[YOUR ASSIGNMENT]:
Scan the entries for the word "computer" and return every line that has it.

○ ○ ○ ○ ○ ○ ○

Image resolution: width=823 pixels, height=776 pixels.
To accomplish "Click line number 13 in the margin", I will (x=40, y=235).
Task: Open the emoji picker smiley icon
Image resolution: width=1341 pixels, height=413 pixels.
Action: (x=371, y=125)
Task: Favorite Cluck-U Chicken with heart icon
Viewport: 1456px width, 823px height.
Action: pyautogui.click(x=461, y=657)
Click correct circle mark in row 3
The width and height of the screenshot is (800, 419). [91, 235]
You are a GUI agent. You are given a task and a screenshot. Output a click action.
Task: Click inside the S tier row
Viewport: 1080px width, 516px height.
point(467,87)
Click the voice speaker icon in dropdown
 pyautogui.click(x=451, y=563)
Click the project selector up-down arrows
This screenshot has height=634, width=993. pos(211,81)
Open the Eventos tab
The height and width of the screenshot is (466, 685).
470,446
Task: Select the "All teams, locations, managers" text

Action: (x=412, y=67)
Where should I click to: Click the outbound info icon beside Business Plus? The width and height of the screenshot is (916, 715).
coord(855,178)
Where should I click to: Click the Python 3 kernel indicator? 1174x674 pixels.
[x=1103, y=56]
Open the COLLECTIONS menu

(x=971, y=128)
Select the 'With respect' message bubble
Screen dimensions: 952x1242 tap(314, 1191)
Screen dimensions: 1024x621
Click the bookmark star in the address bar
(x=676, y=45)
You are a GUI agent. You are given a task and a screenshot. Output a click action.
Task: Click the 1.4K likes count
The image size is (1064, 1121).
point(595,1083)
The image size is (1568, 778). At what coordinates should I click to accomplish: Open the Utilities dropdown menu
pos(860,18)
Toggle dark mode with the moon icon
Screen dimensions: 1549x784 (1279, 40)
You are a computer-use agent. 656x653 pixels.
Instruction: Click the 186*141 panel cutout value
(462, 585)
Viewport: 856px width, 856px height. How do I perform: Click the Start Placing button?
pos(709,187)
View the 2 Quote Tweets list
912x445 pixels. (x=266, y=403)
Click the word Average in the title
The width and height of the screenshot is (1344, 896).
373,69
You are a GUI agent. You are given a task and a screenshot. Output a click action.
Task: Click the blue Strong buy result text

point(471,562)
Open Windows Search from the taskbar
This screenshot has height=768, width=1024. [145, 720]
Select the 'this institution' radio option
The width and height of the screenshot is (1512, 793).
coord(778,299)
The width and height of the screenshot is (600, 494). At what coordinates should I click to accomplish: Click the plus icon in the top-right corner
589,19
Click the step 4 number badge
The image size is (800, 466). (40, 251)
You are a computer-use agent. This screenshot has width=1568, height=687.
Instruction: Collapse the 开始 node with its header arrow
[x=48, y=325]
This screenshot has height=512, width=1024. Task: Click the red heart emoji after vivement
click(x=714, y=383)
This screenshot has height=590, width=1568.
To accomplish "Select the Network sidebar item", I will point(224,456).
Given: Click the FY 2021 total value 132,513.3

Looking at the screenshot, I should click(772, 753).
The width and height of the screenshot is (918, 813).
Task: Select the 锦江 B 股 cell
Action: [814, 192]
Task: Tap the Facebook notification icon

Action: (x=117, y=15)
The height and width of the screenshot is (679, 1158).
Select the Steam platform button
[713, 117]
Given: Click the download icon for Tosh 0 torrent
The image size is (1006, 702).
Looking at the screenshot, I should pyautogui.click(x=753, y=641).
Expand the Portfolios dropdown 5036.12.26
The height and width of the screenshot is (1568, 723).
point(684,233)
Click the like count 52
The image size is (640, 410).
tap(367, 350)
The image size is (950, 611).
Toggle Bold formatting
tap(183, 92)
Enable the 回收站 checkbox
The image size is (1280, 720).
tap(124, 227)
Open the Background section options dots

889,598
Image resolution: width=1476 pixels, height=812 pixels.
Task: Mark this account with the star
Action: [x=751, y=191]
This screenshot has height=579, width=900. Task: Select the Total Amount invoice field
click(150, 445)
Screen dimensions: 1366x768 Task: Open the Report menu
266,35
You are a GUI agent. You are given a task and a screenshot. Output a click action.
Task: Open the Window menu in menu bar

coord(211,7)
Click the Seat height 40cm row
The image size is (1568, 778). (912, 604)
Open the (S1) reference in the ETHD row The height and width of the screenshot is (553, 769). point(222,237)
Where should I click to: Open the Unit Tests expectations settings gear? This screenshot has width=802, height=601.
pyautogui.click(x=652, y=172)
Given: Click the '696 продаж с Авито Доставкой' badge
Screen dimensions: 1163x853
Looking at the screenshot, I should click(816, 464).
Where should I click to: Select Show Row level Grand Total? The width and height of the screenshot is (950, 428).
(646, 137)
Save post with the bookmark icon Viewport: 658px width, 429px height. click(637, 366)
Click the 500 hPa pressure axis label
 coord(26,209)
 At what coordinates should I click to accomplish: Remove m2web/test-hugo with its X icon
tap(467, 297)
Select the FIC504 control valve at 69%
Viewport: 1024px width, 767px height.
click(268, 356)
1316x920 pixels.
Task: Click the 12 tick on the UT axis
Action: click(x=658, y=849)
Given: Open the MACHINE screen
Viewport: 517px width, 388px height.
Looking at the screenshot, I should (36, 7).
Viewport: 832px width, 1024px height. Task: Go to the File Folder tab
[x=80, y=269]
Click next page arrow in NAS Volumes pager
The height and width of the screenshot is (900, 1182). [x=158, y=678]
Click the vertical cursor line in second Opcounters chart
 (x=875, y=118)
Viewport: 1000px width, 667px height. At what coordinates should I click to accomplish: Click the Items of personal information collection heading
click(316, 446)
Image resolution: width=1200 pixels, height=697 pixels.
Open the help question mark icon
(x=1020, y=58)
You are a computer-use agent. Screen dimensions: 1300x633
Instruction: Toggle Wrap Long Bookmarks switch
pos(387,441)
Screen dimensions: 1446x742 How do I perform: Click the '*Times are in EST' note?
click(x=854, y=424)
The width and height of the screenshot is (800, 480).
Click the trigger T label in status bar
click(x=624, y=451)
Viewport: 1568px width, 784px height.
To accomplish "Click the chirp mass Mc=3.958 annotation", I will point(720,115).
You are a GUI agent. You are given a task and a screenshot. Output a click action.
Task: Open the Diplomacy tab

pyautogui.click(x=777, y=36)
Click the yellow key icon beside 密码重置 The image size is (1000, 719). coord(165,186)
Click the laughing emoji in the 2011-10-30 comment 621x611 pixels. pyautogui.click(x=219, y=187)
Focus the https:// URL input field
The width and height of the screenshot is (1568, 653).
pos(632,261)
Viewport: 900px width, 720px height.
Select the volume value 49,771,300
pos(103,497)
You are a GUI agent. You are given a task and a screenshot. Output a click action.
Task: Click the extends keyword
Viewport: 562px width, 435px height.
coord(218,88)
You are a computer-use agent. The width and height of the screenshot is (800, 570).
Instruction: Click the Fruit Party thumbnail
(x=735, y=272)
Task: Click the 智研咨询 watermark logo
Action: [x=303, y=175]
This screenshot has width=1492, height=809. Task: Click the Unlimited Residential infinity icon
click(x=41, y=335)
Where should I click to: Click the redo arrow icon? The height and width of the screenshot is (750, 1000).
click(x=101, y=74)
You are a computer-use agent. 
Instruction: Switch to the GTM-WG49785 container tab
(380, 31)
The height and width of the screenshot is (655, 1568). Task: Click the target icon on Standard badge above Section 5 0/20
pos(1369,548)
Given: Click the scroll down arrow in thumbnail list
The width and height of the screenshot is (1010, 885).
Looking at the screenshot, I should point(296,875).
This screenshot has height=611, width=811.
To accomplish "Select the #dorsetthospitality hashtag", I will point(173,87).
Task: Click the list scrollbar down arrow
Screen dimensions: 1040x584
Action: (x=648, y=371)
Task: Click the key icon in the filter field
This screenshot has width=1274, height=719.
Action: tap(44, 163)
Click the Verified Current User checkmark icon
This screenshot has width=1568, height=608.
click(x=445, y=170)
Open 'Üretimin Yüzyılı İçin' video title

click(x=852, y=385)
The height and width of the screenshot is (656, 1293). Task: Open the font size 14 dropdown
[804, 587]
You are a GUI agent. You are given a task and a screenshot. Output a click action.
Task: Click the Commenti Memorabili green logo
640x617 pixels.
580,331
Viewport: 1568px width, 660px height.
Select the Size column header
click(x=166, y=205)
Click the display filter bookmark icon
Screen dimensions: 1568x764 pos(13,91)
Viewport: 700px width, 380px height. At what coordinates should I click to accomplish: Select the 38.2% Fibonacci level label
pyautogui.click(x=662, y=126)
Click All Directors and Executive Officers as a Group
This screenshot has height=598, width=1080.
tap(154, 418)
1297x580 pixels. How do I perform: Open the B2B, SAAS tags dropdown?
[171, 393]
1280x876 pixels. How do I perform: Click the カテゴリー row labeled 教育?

○ ○ ○ ○ ○ ○ ○

[OUTPUT FOR THIS TASK]:
You are a computer-use agent. 656x653 pixels.
You are a computer-use agent. This screenshot has width=1568, height=687.
You are a computer-use agent. Screen dimensions: 1300x633
You are a computer-use agent. The width and height of the screenshot is (800, 570).
You are a computer-use agent. 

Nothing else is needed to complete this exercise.